Data Science life cycle process

A typical data science life cycle process involves:

1) Business Understanding
2) Data Acquisition and Understanding
3) Modeling
4) Deployment
5) Customer Acceptance

A typical interaction diagram is presented below from Azure Studio documentation.


Business understanding is the first phase and is crucial to understand what is the problem we are trying to solve. This involves understanding stakeholder expectations, understand the data requirements to address the needs, sourcing the data (internal as well as external) and formulating the business goal to be achieved.

In the Data acquisition and understanding phase we concentrate on getting the data and this involves interaction with other application teams and external sources. This involves interaction with the ETL team to acquire, clean, transform and analyze the data (including visualization techniques).

The modeling phase is the one where a Data Scientist or a machine learning engineer typically work on their own. Feature engineering tasks are performed to understand which features are more relevant for the problem at hand and if any additional derived features need to be created for better solving the problem. This is followed by the model training part where a choice need to be made from a plethora of existing models and if needed form an ensemble of model that best answers the question in hand. This could be an Inference or Predication task. Several techniques, such as Cross Validation or A/B testing, are available to test the model performance before it is seen fit for production deployment.

The deployment phase involves interaction with the Dev-Ops team where the model gets integrated into an existing application. Model performance plays a crucial role and the execution time of the final algorithm need to be acceptable. Issues may occur here as the typical amount of data used during model development may be far less than what is used during the final runs in production. Many of the models tend to store the computational data in memory and may slow down the system considerably.

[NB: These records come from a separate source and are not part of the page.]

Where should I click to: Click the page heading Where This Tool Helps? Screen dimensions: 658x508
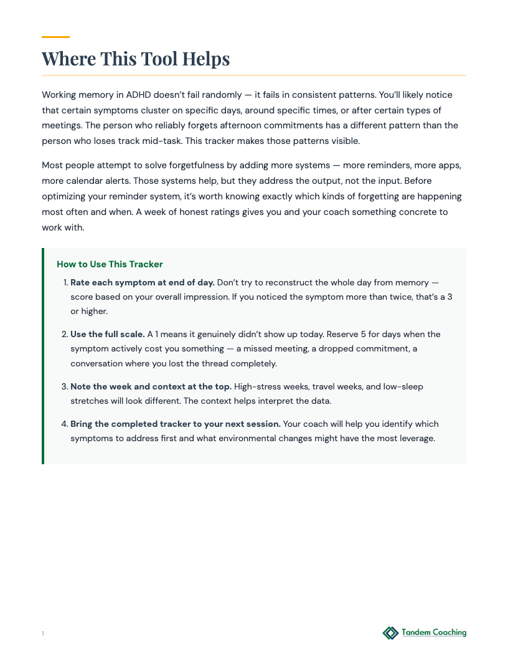point(136,59)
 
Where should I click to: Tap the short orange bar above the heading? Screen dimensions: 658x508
point(55,37)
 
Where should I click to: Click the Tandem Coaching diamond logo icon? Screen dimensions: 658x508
point(390,633)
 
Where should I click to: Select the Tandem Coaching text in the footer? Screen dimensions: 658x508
point(434,632)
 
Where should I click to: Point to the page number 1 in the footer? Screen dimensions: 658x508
point(43,634)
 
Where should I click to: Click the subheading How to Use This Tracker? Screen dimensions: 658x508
point(110,264)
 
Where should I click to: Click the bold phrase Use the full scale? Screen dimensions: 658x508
point(107,335)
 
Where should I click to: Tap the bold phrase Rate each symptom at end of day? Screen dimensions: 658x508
point(143,282)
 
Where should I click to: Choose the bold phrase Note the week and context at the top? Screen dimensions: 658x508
point(151,387)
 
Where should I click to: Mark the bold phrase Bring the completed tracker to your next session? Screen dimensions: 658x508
point(175,424)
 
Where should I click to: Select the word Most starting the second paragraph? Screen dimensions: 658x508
point(52,166)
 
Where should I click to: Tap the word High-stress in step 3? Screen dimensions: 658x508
point(255,387)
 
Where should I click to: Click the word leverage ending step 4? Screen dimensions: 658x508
point(415,439)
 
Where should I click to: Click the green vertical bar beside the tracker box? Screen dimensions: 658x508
point(43,356)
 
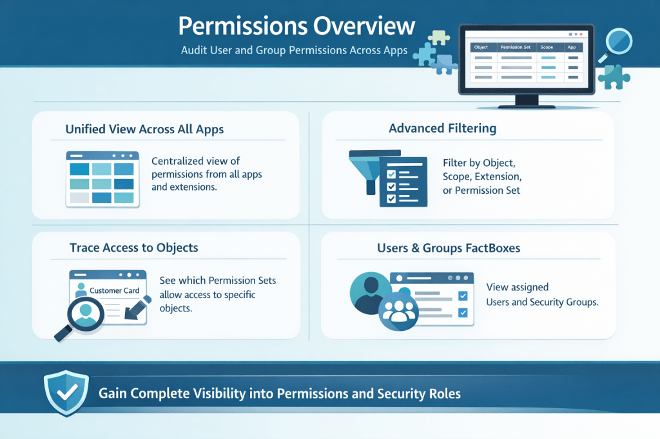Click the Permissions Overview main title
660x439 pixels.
tap(296, 26)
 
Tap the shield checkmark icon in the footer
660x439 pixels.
tap(66, 393)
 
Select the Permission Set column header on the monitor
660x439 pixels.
tap(515, 47)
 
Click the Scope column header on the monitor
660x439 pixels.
tap(547, 47)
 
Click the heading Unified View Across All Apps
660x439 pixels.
tap(144, 129)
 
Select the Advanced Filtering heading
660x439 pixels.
tap(442, 128)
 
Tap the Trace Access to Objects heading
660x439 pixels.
tap(134, 248)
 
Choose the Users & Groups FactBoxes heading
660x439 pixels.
tap(449, 248)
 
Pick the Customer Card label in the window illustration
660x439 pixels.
tap(114, 290)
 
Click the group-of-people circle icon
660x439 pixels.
tap(398, 311)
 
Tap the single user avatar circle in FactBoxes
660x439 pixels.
tap(370, 293)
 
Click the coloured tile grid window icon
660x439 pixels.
tap(102, 180)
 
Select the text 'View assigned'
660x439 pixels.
tap(518, 287)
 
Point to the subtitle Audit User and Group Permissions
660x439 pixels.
tap(294, 50)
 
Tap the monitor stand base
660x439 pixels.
tap(527, 106)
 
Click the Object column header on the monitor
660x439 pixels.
tap(481, 47)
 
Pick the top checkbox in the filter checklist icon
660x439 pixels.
tap(391, 174)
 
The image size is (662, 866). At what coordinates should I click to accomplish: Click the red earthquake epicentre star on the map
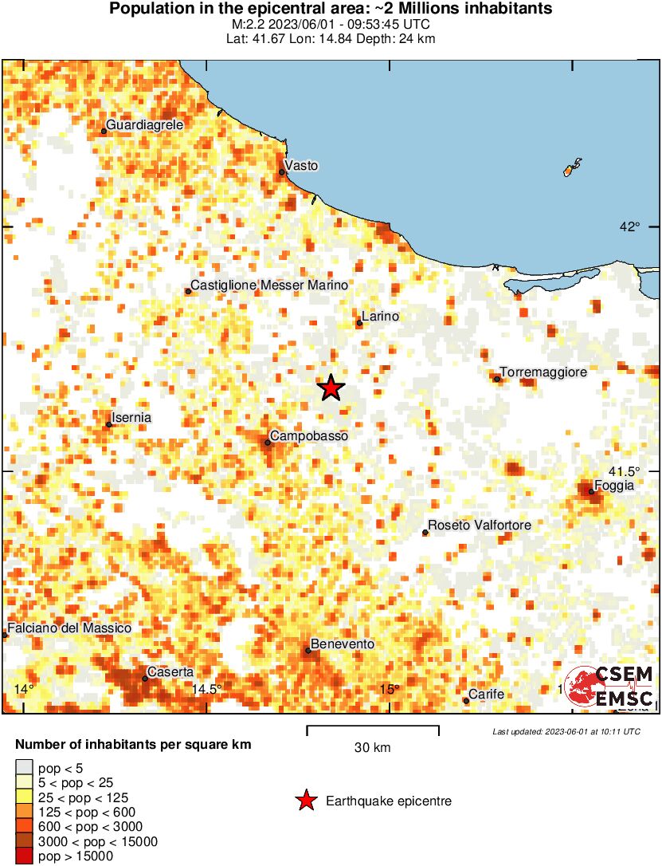(x=331, y=388)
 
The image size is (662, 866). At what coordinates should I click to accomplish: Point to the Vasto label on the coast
(x=301, y=166)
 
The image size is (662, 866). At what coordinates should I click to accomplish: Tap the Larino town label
(x=379, y=317)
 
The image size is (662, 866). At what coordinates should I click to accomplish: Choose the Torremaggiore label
(x=543, y=372)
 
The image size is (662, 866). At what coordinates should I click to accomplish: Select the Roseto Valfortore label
(x=480, y=526)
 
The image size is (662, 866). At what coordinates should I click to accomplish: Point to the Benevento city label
(x=343, y=644)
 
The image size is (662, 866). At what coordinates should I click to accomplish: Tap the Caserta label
(x=171, y=672)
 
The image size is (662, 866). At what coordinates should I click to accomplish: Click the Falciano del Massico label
(x=69, y=628)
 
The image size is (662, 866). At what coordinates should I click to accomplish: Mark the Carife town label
(x=486, y=695)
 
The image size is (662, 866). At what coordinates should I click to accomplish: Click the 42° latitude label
(x=630, y=226)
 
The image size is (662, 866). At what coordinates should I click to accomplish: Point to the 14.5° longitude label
(x=206, y=689)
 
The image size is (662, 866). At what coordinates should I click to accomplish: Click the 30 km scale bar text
(x=372, y=748)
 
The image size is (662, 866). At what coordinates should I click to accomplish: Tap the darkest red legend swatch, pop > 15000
(x=24, y=856)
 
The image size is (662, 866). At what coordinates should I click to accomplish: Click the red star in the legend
(x=305, y=801)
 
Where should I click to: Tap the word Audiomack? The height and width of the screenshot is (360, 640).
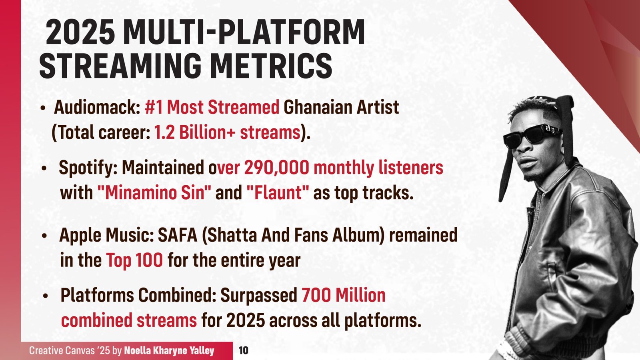point(96,107)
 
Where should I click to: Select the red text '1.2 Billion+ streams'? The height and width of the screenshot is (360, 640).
point(227,132)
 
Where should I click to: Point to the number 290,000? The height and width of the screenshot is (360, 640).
point(276,168)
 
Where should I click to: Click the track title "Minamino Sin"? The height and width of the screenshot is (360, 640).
point(154,193)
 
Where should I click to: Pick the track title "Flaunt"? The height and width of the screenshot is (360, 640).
point(277,193)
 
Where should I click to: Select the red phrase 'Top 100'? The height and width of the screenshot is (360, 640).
point(134,260)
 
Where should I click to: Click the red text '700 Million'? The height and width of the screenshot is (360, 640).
point(343,295)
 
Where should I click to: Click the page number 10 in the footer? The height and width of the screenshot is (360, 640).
point(243,351)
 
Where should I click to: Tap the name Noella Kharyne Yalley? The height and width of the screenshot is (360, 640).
point(169,351)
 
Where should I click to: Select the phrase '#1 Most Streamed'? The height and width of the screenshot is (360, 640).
point(212,107)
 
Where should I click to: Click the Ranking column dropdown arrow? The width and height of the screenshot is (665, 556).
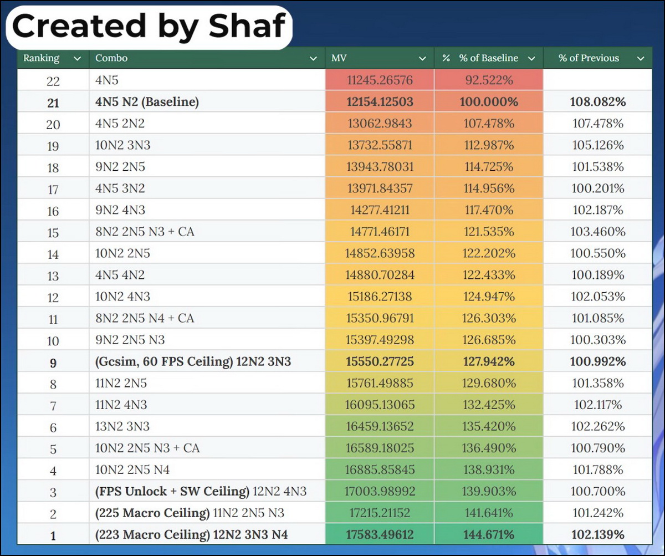click(x=77, y=58)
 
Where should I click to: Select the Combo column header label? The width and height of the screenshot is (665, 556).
click(x=111, y=58)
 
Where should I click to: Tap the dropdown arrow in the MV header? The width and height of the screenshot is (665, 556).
click(x=423, y=58)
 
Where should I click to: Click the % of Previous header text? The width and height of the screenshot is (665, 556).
click(x=589, y=58)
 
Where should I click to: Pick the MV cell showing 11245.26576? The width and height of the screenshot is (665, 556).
click(x=380, y=80)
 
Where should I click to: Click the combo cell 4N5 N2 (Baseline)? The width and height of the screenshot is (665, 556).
click(x=147, y=102)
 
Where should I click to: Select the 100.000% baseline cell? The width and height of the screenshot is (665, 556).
click(x=488, y=102)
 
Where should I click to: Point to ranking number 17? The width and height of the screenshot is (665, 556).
click(x=53, y=189)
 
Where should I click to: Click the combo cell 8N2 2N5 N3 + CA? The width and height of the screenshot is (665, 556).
click(x=145, y=232)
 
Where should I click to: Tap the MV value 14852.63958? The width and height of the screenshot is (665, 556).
click(x=380, y=253)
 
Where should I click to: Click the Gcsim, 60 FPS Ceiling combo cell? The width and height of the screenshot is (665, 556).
click(x=193, y=362)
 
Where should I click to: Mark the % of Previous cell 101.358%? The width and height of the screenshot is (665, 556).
click(x=598, y=383)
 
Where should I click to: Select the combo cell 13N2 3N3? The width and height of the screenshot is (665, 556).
click(x=122, y=426)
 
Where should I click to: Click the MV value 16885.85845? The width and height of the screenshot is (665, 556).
click(x=380, y=470)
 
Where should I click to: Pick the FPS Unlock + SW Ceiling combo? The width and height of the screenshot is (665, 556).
click(x=201, y=491)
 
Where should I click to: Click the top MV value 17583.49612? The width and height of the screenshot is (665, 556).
click(x=380, y=535)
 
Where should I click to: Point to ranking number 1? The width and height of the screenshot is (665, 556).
click(x=53, y=535)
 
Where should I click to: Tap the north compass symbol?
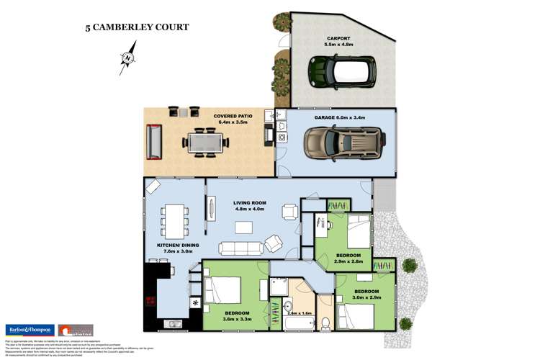coord(128,58)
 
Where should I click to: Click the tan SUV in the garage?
coord(342,141)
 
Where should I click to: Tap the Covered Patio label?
coord(231,118)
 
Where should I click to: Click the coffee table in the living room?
coord(244,228)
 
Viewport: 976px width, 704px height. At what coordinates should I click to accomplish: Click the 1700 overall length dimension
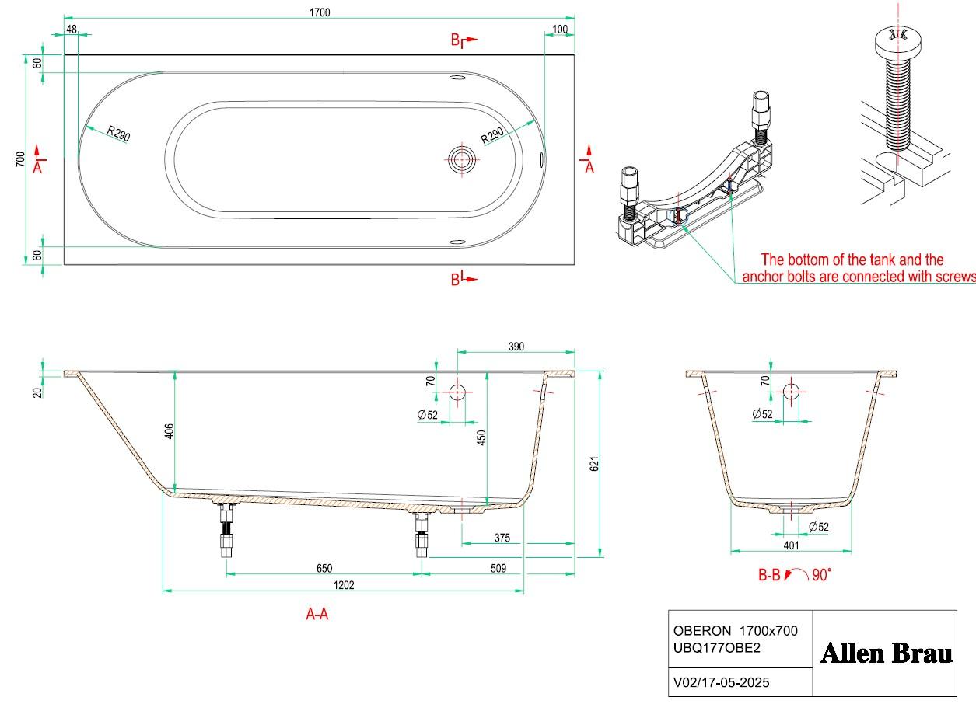pos(320,12)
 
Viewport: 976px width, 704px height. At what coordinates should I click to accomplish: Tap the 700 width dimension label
pos(20,159)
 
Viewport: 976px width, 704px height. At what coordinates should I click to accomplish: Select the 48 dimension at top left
pos(72,30)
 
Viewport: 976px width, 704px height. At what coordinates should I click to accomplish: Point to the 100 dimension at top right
pos(560,30)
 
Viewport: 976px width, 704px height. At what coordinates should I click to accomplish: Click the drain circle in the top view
pos(462,160)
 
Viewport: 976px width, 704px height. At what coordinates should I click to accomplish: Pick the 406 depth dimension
pos(169,431)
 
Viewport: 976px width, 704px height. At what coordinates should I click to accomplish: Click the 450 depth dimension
pos(481,438)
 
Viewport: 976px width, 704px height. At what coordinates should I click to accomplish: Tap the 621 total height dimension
pos(594,464)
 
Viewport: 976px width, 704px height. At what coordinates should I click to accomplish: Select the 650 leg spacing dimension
pos(324,568)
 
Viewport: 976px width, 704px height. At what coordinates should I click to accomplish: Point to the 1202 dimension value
pos(344,585)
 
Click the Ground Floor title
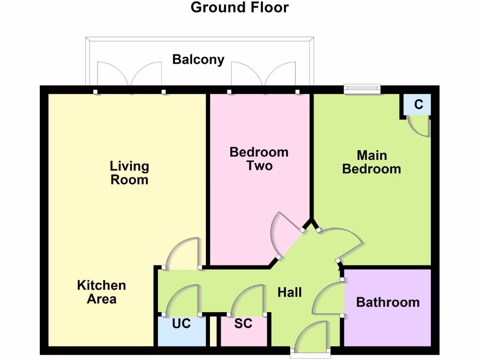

This is particularly true for Decision Tree algorithms.

Customer acceptance phase involves meeting the requirements as defined in the business understanding phase. Several metrics are available to score the performance of the models that showcase how well the model meets the requirements. One needs to keep a constant watch on these metrics to ensure the model does not deviate beyond a set of threshold limits and if necessary continue to fine tune the model and the process repeats itself.